Haringga Sirila (23 tahun) suporter Persija Jakarta yang meregang nyawa setelah menjadi korban pengeroyokan oleh sejumlah suporter Persib Bandung di area parkir Stadion Gelora Bandung Lautan Api (GBLA), Minggu (23/9/2018) sore WIB.

Tewasnya satu suporter itu pun berbuntut panjang kepada gelaran Liga 1, di mana beberapa pihak, Kementerian Pemuda dan Olahraga (Kemenpora), Badan Olahraga Profesional Indonesia (BOPI), dan Asosiasi Pesepakbola Profesional Indonesia (APPI), meminta kompetisi kasta tertinggi sepak bola Indonesia itu dihentikan sementara.

Menanggapi kabar itu Gomez pun langsung bereaksi, ia menilai jika langkah itu terbilang telat karena mereka mengambil keputusan disaat sudah ada jatuh korban.

"Kenapa harus dihentikan sekarang? Kenapa tidak kemarin? Kenapa tidak disaat lawan Arema atau disaat lawan Persija? Kenapa harus sekarang disaat sudah ada korban jiwa?" kata Gomez kepada awak media.

Menurutnya jika kompetisi dihentikan, maka nanti liga tidak akan selesai sesuai dengan kalender FIFA dan AFC. Jika itu terjadi tak mungkin Indonesia akan kembali dihukum oleh induk sepakbola di dunia tersebut, dan itu juga berpengaruh pada jatah tim Indonesia di kompetisi antarklub Asia.

"Rumor kan? tidak bisa, jika kamu memulai kompetisi kamu harus menyelesaikannya.
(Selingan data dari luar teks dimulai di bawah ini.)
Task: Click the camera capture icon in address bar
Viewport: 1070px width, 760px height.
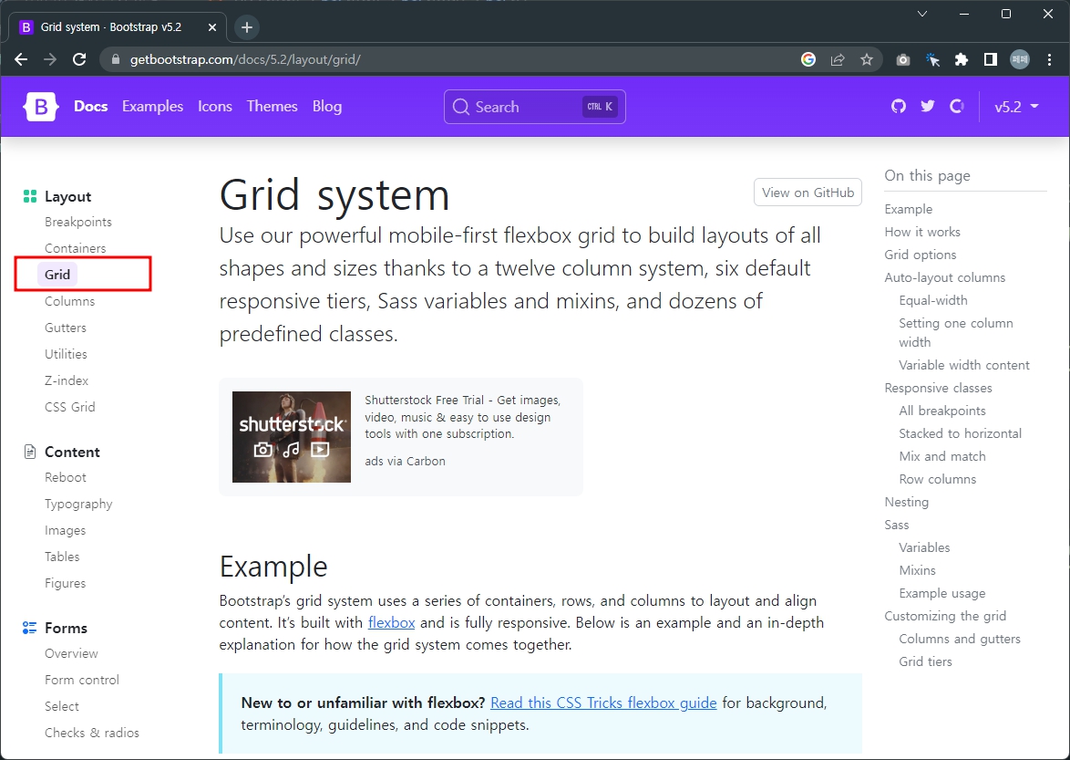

Kamu tidak bisa menghentikannya karena di FIFA ini selesai Desember. Jika ini tak selesai maka nanti tidak bisa bermain di AFC Cup. FIFA pasti bilang tidak," ungkapnya.

"Karena mereka juga pasti akan bertanya alasannya. Masalah ini tidak bisa liga menghentikan begitu saja, ada FIFA yang punya aturan. Bukan peraturan Indonesia tapi FIFA," tukasnya menutup.